3. Revenue (worldwide gross)
Figures approximate worldwide gross revenue — the convention Sensor Tower and Rev.now report — so they're directly comparable. We use the same public-data method Rev.now does:
- Monetizing apps (free + IAP) → worldwide downloads × a category paying-conversion rate (RevenueCat-grounded) × ARPPU derived from the app's OWN scraped subscription/IAP prices — not a category average. This is the key signal: a $9.99/week app and a $4.99/year app in the same category earn very differently.
- Top overall-grossing apps (outlier ARPPU) → a grossing-rank curve calibrated to reported figures: $73M/mo at #1 → $39M/mo at #100.

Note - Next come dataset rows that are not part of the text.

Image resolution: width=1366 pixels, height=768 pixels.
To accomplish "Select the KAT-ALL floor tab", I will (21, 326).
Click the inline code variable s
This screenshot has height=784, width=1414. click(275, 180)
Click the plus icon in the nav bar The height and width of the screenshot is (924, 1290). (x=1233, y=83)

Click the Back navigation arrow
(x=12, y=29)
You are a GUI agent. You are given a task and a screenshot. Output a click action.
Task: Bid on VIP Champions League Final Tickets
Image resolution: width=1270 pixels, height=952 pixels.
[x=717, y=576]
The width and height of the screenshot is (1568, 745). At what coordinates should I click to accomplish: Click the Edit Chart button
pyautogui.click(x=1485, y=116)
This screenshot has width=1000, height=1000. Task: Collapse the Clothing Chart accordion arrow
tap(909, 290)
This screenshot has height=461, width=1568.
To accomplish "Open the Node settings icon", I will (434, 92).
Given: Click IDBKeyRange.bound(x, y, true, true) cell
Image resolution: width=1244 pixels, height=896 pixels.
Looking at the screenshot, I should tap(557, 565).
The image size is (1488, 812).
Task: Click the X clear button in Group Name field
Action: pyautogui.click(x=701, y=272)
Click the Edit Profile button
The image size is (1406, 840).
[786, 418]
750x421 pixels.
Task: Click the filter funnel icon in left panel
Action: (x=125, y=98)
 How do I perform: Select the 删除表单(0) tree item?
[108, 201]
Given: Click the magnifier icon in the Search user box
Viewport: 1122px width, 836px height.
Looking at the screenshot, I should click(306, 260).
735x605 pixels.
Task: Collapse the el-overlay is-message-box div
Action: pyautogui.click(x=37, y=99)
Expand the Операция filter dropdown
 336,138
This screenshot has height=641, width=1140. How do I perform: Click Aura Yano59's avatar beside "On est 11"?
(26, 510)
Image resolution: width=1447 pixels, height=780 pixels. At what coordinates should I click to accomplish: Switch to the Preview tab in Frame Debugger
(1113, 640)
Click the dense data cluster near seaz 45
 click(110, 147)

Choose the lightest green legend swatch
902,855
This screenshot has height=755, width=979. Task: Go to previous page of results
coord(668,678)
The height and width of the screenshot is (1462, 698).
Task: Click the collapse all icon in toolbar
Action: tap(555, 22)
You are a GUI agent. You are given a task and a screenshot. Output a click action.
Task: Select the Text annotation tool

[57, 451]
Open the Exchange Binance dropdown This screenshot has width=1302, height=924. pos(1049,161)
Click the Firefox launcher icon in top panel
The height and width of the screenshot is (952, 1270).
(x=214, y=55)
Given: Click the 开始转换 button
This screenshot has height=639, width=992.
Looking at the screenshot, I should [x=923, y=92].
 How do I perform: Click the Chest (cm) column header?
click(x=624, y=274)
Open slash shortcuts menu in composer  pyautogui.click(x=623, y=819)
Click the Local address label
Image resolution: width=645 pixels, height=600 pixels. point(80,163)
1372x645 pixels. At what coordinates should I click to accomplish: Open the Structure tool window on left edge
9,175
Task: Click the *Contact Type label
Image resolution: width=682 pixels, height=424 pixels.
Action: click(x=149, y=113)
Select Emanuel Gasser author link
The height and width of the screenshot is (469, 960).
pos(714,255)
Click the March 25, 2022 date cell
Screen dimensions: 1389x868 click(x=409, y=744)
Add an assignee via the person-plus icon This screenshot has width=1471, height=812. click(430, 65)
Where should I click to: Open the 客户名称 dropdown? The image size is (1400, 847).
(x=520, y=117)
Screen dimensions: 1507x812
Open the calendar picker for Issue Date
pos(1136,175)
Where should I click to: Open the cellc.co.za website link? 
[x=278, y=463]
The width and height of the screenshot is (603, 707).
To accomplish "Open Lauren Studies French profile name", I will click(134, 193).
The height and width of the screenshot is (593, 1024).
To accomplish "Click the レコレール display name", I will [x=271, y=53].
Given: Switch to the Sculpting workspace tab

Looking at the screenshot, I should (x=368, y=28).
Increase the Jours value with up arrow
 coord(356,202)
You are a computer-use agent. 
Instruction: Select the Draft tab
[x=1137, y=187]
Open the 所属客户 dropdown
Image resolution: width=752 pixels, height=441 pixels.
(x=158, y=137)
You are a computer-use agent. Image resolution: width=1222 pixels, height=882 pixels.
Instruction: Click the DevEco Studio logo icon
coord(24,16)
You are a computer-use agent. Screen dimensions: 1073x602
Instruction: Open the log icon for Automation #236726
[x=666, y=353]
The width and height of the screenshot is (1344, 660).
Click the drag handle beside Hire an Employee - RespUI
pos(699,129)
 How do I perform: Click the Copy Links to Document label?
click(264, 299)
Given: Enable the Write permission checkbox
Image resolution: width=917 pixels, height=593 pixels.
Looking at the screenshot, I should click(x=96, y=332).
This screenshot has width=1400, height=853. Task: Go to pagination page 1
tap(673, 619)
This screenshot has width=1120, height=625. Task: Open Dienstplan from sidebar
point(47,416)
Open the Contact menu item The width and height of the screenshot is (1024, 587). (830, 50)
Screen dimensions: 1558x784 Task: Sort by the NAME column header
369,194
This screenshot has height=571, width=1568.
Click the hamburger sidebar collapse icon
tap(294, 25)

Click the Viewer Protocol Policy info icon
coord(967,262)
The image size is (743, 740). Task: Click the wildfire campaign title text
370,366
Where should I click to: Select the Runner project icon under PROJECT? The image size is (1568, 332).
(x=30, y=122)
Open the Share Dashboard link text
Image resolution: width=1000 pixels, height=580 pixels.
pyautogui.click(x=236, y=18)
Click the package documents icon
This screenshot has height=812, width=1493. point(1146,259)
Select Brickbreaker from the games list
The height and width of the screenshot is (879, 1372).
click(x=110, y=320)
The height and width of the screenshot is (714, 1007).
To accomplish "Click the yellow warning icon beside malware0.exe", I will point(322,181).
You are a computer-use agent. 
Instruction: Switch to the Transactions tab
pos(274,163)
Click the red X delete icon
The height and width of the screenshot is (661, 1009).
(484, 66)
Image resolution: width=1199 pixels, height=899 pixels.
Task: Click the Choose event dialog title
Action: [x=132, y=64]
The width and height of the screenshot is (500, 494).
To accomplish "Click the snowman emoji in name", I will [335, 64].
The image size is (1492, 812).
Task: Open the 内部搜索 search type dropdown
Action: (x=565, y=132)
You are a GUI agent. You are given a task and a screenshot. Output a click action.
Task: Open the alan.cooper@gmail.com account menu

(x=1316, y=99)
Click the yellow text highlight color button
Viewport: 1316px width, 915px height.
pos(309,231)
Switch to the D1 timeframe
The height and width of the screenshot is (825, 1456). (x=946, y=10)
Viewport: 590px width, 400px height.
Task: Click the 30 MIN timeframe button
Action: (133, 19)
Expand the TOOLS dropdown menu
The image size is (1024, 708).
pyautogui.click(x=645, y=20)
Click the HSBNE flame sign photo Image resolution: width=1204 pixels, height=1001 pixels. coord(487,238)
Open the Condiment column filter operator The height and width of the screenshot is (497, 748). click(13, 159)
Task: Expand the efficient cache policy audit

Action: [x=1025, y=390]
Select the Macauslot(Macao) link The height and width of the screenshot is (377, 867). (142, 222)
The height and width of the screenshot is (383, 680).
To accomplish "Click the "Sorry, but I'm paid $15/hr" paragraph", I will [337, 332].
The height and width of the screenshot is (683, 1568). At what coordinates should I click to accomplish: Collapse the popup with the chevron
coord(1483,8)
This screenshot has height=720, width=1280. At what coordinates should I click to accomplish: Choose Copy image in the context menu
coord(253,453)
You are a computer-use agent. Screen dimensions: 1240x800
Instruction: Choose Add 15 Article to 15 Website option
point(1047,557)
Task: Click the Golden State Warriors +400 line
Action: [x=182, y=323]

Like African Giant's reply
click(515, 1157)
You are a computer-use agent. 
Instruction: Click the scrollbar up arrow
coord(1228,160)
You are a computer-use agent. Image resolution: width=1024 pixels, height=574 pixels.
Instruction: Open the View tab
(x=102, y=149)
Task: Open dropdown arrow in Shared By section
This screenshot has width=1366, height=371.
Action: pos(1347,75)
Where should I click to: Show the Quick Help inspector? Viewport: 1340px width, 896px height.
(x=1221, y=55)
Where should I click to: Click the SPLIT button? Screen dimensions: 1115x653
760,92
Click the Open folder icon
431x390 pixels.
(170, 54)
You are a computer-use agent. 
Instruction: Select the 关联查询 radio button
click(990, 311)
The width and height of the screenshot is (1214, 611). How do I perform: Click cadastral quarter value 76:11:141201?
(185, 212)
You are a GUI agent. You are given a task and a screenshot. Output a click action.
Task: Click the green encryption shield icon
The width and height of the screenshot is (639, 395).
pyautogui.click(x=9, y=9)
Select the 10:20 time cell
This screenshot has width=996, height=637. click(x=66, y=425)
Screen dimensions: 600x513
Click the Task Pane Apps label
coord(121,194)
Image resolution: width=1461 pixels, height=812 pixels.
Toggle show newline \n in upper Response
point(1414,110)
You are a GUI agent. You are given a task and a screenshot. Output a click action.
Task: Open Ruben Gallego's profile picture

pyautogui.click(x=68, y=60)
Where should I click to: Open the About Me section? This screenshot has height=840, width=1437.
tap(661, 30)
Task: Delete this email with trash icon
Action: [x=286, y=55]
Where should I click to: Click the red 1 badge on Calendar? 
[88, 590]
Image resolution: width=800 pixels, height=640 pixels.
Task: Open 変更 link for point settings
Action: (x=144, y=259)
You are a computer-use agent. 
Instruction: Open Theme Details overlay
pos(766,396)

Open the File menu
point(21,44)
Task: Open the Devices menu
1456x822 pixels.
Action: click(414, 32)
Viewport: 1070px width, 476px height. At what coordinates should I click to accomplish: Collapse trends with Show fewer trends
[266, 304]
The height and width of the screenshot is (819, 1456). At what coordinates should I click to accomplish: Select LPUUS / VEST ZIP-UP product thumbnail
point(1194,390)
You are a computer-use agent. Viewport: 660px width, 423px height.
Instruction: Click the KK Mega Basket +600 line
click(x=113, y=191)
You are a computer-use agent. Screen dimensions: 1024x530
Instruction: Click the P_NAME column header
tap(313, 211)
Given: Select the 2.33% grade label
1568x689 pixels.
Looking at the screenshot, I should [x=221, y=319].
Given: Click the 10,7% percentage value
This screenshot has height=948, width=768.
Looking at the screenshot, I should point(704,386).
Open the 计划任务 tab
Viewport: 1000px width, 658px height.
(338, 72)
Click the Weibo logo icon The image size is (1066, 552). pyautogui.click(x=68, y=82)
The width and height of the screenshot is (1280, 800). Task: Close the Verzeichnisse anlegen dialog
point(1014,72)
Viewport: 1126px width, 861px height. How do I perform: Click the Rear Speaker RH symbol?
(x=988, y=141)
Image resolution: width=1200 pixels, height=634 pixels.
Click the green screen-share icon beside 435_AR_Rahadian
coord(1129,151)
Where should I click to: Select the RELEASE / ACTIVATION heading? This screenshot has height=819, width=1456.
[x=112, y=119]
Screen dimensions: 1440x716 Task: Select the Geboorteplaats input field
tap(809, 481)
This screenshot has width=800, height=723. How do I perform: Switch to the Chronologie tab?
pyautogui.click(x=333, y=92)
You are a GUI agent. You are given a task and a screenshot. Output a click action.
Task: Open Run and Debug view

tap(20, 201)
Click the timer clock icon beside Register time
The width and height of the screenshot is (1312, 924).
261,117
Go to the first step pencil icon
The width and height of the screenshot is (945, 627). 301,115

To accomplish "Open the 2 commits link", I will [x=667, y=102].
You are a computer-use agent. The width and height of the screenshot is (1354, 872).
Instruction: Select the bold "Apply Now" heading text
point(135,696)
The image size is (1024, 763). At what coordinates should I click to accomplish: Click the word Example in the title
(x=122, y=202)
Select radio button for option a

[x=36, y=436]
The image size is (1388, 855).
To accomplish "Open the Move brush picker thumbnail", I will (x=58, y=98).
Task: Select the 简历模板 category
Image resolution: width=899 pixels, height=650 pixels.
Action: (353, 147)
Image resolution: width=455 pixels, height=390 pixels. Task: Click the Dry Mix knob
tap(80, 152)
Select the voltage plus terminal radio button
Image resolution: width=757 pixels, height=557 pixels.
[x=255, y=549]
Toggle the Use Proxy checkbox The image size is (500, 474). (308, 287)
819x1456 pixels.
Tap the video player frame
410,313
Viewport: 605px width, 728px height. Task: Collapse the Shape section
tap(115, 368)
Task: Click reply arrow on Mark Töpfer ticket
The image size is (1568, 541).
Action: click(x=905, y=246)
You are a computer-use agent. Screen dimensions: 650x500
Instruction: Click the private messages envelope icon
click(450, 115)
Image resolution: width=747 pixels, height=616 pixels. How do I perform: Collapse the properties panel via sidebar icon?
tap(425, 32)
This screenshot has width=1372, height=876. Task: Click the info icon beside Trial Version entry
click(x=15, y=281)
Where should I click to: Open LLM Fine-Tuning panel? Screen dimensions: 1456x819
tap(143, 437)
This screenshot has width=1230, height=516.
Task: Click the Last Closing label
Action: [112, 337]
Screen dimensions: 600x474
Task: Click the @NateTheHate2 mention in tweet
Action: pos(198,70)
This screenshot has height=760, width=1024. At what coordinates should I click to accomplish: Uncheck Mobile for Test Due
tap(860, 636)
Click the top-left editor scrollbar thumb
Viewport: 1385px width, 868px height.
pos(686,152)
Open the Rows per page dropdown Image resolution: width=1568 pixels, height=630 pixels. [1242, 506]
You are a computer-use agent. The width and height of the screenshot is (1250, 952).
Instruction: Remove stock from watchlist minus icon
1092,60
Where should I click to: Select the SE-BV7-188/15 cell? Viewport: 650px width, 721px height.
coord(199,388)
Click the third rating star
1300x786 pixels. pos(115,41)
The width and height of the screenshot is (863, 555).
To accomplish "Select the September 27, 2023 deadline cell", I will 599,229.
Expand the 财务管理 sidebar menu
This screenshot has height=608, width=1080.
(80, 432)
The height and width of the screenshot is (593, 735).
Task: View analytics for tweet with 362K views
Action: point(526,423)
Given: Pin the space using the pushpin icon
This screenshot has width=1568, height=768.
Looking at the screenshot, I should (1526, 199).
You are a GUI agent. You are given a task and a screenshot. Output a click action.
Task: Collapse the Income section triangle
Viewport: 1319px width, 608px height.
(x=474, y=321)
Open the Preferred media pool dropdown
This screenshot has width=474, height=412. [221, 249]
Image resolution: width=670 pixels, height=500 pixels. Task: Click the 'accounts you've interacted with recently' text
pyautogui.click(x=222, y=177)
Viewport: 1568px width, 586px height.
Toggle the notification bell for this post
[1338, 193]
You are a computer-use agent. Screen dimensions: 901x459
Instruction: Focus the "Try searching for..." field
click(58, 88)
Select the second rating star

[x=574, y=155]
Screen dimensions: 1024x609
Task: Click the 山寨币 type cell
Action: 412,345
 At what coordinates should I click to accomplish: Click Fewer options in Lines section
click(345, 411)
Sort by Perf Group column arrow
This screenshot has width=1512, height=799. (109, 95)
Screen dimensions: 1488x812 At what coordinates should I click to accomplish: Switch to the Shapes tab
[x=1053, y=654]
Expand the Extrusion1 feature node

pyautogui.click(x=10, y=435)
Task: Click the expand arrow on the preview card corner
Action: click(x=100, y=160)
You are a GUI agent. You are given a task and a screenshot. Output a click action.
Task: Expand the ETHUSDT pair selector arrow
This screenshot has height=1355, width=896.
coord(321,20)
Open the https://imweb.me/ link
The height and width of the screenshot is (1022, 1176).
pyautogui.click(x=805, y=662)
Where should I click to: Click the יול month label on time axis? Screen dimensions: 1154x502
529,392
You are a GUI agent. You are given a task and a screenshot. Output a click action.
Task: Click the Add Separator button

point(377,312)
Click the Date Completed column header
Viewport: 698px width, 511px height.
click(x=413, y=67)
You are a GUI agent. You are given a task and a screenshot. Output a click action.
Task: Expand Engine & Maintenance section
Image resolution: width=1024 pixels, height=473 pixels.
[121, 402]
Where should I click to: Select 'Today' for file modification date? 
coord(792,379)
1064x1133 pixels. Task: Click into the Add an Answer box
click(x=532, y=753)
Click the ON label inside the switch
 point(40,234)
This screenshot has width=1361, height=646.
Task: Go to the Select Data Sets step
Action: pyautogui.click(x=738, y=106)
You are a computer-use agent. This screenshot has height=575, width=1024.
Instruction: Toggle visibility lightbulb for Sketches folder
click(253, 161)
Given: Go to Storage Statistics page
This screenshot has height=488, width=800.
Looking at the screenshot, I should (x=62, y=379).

- Paid apps → price × downloads × 70% (developer share).
4. Key assumptions
| Rating rate (downloaders who rate) | 1.2% (~1:83) |
| Recency nudge (charting / not) | ×1.5 / ×0.6 |
| Paying conversion — Business / Games | 6% / 2.0% |
| ARPPU — from scraped prices (fallback) | $12, clamped $4–$60 |
| Paid app: developer share | 70% |
| Band width | point ÷2 … point ×2 |
Conversion rates are seeded from RevenueCat's State of Subscription Apps; ARPPU comes from each app's real scraped prices. All defined in one place (lib/model.ts), which this page reads from directly.
5. Calibration (how the guesses become data-fit)
Every assumption is measured against ground truth, not left to faith:
- Downloads are calibrated against Google Play's public install buckets for cross-listed apps → global scale ×1.03.
- Revenue is calibrated against a set of apps whose revenue is publicly reported (Sensor Tower / Rev.now / press). An accuracy harness scores our estimates (MAPE + bias) and tunes a global revenue scale ×1 to remove systematic high/low bias.
The category conversion rates are seeded from RevenueCat's annual State of Subscription Apps report (a public benchmark, refreshed when they publish) — and the calibration above corrects whatever bias those seeds introduce. So they start as documented snapshots and become data-fit.
6. Getting better over time
The model improves on four axes, in priority order:
- More revenue anchors — every reliable (app, revenue) pair added to the calibration set tightens accuracy. This is the highest-leverage lever.
- Rating-velocity history — as daily snapshots accrue, current-month downloads come straight from Δratings (no lifetime-÷-age approximation).
- Real billing periods — the one input Apple's public listing hides; sourcing it (e.g. the storefront API) would remove our biggest revenue assumption.
- More countries — multi-storefront charts replace the worldwide approximation with measured per-country data.
7. Scout Score (feed ranking)
A 0–100 composite used for the Trending lens, weighting newness 35%, momentum 30%, monetization 20%, and reach 15%. It deliberately favors recent, monetizing risers over established incumbents — the opportunity window.
8. Known approximations (so you can trust the numbers honestly)
- Not official Apple figures, and not panel/SDK-measured like enterprise tools. Directional — typically within ~2–3× of actual, the same ceiling any public-data estimator (incl. Rev.now) cites.
- Billing period is parsed, then inferred. Apple's public listing exposes IAP prices but not periods. When a scraped tier name states one (“Premium Annual”, “Pro Monthly”, “Weekly”) we use it directly; otherwise we fall back to inferring a monthly-equivalent from the price structure. The fallback remains the largest source of revenue error.
- Monthly ≈ lifetime ÷ age. Worldwide downloads are anchored on global ratings, but amortizing lifetime installs over app age understates fast-growing apps and overstates declining ones until we have enough rating-velocity history to measure the current month directly.
- Best for relative comparison and finding opportunities — not for treating any single number as exact.